Fabriqué par Raymnond Paris

 

Luc 9, 18-24

Jésus annonce à ses apôtres qu’il doit souffrir, être rejeté, être tué pour ressusciter le troisième jour. Ils ne comprennent pas. Jésus demande à chacun de nous, tout au long de notre vie, et d’une façon spéciale aux moments  cruciaux  (naissance, passage au monde adulte, mariage, maladie, mort)  Toi, qui dis-tu que je suis ? Et que répondons-nous ? Est-ce qu’on lui répond seulement?  Est-ce que le modernisme de notre société actuelle qui nous fait si facilement exclure Dieu et tout ce qui le représente des évènements de  notre vie quotidienne ne constitue pas déjà une réponse à cette question ? Jésus est le fils de Dieu, il est vrai Dieu.
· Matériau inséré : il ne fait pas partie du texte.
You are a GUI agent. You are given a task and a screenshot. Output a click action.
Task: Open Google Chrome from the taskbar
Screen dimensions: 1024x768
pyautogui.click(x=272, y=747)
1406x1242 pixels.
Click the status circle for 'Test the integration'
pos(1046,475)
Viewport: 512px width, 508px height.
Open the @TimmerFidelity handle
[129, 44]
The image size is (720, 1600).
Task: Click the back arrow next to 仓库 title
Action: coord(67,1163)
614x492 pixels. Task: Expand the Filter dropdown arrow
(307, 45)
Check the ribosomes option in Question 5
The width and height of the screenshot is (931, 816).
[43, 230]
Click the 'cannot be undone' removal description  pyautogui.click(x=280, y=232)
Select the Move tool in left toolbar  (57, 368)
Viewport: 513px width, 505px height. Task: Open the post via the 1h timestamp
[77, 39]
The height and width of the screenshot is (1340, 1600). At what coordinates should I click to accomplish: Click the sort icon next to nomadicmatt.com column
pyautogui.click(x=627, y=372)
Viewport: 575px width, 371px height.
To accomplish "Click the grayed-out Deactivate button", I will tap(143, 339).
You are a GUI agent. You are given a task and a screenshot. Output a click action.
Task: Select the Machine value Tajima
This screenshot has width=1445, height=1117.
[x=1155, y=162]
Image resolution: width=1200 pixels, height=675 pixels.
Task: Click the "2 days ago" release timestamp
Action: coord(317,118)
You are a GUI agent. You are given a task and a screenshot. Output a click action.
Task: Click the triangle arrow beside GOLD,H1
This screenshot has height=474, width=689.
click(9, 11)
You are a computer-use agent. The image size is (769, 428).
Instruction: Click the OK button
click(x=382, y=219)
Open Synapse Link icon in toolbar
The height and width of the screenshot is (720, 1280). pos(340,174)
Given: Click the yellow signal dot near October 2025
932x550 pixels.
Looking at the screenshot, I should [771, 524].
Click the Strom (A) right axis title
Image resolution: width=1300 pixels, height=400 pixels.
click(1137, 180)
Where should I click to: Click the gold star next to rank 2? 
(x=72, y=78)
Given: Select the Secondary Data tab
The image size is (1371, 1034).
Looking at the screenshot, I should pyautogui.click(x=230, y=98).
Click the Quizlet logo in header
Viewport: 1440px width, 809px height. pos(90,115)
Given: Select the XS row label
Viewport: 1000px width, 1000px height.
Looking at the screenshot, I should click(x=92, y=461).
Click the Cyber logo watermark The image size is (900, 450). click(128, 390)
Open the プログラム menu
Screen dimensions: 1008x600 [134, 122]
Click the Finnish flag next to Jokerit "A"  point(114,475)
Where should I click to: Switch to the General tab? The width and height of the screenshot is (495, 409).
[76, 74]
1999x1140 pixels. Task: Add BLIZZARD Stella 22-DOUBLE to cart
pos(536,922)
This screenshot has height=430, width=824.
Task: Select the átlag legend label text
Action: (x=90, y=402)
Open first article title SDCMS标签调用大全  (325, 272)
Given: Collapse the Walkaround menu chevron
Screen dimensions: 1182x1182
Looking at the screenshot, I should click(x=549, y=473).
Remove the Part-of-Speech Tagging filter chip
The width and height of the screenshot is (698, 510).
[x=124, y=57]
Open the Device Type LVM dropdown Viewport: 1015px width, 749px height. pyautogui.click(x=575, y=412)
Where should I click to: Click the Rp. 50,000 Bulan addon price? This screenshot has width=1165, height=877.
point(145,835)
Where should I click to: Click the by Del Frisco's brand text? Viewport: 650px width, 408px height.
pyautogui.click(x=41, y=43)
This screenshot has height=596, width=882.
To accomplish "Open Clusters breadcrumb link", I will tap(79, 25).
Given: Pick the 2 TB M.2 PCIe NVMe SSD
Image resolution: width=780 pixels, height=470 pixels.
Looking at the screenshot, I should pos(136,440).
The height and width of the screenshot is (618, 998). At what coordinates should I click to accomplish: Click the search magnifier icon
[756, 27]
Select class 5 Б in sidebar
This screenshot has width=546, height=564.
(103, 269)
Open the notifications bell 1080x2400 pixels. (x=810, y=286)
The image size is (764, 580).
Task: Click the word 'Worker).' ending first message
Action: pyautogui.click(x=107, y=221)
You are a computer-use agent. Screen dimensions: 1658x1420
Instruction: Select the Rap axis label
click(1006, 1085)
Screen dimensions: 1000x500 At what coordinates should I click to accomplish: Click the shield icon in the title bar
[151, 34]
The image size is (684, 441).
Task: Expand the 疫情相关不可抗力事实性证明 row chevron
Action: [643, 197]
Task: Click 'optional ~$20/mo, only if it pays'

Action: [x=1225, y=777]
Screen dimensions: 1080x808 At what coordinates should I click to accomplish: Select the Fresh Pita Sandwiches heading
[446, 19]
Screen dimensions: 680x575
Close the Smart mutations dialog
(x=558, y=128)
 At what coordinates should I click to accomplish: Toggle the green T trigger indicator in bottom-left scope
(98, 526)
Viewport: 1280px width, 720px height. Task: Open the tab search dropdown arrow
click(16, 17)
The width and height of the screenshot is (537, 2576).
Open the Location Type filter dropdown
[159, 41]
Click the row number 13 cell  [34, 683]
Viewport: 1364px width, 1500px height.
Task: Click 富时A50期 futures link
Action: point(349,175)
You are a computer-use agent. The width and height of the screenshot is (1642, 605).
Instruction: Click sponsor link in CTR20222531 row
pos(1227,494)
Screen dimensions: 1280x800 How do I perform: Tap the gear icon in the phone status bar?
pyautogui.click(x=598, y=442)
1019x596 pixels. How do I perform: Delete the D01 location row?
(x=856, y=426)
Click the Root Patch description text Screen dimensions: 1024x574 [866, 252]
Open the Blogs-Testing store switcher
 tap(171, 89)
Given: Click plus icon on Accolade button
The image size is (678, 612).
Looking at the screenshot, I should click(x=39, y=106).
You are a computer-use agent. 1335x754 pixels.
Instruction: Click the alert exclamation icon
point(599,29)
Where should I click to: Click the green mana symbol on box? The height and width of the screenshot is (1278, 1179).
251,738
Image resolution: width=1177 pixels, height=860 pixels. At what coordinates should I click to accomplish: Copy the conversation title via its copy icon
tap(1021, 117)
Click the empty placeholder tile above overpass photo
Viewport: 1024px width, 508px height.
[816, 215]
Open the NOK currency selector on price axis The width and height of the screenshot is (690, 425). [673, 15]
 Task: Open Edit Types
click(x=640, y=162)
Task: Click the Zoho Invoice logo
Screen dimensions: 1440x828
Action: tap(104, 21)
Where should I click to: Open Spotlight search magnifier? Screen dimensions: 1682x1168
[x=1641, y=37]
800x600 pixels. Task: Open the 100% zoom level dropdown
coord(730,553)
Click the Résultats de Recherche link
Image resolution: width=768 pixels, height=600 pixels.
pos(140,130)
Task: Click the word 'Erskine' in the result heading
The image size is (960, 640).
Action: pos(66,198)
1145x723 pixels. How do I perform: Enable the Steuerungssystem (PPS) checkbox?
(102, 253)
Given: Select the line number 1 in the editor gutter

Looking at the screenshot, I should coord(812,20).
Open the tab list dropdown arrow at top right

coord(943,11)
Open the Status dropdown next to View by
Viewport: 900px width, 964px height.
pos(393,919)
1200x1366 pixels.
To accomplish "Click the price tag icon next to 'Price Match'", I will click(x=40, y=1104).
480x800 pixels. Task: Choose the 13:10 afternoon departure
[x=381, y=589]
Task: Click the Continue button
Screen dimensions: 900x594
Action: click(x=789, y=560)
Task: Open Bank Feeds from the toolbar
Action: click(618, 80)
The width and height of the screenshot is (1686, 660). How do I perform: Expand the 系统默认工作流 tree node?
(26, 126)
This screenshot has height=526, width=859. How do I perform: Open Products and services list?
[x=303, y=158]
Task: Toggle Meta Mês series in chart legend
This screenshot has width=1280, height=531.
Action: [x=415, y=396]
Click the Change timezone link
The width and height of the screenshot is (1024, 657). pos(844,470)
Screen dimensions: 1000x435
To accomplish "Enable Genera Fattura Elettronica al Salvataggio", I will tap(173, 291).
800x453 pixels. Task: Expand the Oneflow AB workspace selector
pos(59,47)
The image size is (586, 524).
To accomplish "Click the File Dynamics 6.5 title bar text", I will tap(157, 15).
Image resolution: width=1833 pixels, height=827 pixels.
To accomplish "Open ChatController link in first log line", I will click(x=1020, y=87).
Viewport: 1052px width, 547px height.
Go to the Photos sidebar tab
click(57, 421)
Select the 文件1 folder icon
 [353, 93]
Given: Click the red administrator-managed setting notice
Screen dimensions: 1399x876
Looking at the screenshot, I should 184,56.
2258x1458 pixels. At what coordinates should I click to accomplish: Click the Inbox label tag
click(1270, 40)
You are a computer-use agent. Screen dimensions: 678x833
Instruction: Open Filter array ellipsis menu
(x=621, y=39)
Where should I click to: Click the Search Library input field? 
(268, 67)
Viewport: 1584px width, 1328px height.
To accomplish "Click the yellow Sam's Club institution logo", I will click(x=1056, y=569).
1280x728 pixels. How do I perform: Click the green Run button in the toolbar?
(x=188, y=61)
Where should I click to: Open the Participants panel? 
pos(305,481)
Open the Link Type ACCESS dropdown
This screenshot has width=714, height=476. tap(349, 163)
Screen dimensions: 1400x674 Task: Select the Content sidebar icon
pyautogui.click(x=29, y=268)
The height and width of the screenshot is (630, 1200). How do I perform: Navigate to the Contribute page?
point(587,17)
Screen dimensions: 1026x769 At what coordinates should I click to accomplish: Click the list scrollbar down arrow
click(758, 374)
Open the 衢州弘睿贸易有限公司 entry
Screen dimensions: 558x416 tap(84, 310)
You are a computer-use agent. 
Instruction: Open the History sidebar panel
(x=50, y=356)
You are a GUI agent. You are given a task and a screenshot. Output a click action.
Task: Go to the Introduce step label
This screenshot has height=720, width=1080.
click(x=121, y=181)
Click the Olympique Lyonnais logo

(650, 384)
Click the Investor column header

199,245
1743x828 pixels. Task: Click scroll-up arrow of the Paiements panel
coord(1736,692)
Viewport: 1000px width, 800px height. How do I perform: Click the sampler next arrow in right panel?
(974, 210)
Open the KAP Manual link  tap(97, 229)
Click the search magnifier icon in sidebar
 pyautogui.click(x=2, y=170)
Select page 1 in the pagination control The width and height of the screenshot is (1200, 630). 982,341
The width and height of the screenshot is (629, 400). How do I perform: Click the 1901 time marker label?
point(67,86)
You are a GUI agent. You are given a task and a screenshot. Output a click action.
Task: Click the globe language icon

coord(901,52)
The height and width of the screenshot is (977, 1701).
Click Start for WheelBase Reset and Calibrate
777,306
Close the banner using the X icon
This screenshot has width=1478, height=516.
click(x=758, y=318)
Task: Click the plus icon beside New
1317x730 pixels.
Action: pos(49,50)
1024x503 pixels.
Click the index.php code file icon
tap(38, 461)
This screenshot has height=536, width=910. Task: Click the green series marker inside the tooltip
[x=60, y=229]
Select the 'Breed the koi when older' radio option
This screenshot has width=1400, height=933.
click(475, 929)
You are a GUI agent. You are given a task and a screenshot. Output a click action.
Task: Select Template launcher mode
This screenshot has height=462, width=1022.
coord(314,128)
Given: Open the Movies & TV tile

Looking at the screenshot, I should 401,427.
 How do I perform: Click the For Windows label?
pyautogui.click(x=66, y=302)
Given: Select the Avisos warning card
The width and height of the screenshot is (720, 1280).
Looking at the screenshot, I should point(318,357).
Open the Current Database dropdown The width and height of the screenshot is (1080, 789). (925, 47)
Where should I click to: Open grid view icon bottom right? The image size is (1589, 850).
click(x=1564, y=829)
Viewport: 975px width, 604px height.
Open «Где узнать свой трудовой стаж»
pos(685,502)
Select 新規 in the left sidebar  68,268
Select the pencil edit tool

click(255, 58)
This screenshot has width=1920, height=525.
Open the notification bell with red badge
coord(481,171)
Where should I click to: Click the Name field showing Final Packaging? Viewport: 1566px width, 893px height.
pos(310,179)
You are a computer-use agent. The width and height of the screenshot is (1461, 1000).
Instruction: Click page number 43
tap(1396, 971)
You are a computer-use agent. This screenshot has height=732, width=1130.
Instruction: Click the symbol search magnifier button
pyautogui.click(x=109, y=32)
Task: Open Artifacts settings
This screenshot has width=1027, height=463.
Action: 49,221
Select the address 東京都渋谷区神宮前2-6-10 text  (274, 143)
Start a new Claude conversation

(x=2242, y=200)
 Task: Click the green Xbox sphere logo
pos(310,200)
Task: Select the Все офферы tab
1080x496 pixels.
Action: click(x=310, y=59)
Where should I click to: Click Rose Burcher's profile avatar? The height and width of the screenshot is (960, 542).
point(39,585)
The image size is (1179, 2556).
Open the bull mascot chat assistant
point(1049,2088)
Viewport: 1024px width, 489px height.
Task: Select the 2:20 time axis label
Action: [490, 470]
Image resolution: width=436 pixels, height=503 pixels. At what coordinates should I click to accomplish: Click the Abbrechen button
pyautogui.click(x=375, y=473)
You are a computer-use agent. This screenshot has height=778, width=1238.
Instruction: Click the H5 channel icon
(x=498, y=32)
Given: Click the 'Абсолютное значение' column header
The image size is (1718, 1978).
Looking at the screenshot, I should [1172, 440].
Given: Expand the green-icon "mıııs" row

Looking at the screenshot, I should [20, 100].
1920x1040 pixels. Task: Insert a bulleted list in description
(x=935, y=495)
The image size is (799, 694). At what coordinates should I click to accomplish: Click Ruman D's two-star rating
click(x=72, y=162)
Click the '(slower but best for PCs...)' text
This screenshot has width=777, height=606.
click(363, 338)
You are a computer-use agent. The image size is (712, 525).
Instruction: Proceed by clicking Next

Jésus est le fils de Marie et de Joseph, il est vrai homme. Et c’est en tant qu’homme, qu’il a vécu, souffert, a été crucifié, est mort et le troisième jour est ressuscité. Et de par ce fait même, à nous, les fils et les filles de Dieu, ses frères et ses sœurs, il nous a donné l’espoir non l’assurance (c’est notre foi!) que comme Lui, nous aussi nous ressusciterons, nous vaincrons la mort!...à la seule condition d’aimer Dieu et de s’aimer entre nous comme Lui aime (d’aimer à sa manière), et d’accepter que nous ne pouvons pas réaliser cela par nous-mêmes, il faut accepter qu’il l’ait mérité pour nous, il faut accueillir la grâce.  

 

Alors aujourd’hui, que répondons-nous à la question que Jésus nous pose : Mais pour toi, vraiment ce matin, en vérité, qui dis-tu que je suis? Et si, comme les apôtres,  nous ne savons pas quoi répondre, Jésus poursuivra : Ne m’as-tu pas reconnu dans celui qui avait faim ? Oui, et tu m’as donné à manger! Ne m’as-tu pas reconnu dans celui qui avait soif ? Oui, et tu m’as donné à boire! Ne m’as-tu pas reconnu quand j’étais nu ? Oui, et tu m’as donné de quoi m’habiller! Ne m’as-tu pas reconnu quand j’étais en prison? Oui et tu es venu me visiter! Ne m’as-tu pas reconnu dans l’étranger ? Oui, et tu m’as accueilli !

 

Après avoir répondu à la question de Jésus : « Toi, qui dis-tu que je suis ? » comme pour Pierre, il faudra un jour répondre à la prochaine question du Seigneur : « Simon, fils de Jean, m'aimes-tu? »  « Toi qui me connais, m'aimes-tu ? » et il poursuivra : Moi,  je t’aime  tant! Seigneur, tu connais notre faiblesse.  Tu nous as dit que si nous demandions quoi que ce soit à ton Père, à notre Père, en ton Nom, nous serions exaucés. Alors Seigneur, nous t’en prions. Ne permets pas que tu puisses passer sans que nous te reconnaissions comme notre sauveur car nous t’aimons de tout mon cœur.